Monday, December 6, 2010

Sarah Morris

Sarah Morris: "

The Spanish government's use of the 'state of alarm' to force down striking air traffic controllers sets a troubling precedent

As many a commentator has remarked, Margaret Thatcher's brilliance lay in knowing how to pick her enemies – in Arthur Scargill, the former British prime minister had the luck to find her perfect adversary. Spain's socialist government this week found its own very popular public enemy number one: a group of air traffic controllers whose en masse claims of sickness and stress paralysed Spain's airports during one of its most popular long bank holiday weekends, leaving tens of thousands of passengers grounded.

Unlike airport chaos caused by volcanic ash, bad weather, overbooking and general airport mismanagement, consumers camping out or queuing for hours for information at terminals in Spain and abroad had clearly identifiable – and, as the public works minister has been pointing out for the last year, vastly overpaid, with a gobsmacking average annual salary of €350,000 (£300,000) – individuals to blame.

As the government accused the strikers of holding passengers 'hostage' to protect 'unjustified privileges', the reporting on even the most serious media outlets became increasingly one-sided as the rage of the Spanish public engulfed airwaves.

Air traffic controllers in Spain argue the government is wrong to claim they are paid more than their European counterparts, and only increase their yearly salary through overtime payments because there are too few of them. Their choice of a wildcat strike looked designed to counter Spanish striking laws, which often demand authorities approve strikes on the basis of the maintenance of 'minimum services', regulation that saps union power.

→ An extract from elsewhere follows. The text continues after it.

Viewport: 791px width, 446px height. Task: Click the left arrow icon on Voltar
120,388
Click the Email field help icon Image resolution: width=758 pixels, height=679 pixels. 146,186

The case of the controllers, though, went largely unheard during the chaos, mainly because you would have had to have been a brave controller to grant an interview. The Spanish channel CNN+ showed footage of a group of stranded passengers who tracked air traffic controllers down to a hotel and confronted them. As the police escorted the controllers inside their meeting room, one woman loudly insulted the controllers and called for them to be sacked to general applause.

Much coverage was low on facts, led by government statements and desperate passengers calling into television and radio stations from airports.

The anger of the general public was easy to understand. Earlier in the year, the public works minister, José Blanco, had said at least one air traffic controller had made €900,000 (£760,000) in a year. Spain has been battling market jitters that it could suffer the same fate as Greece and Ireland, and here was a group of highly paid, state-funded workers dealing a body blow to the tourism industry, Spain's international reputation and individual holiday plans in a country where one in five workers are jobless.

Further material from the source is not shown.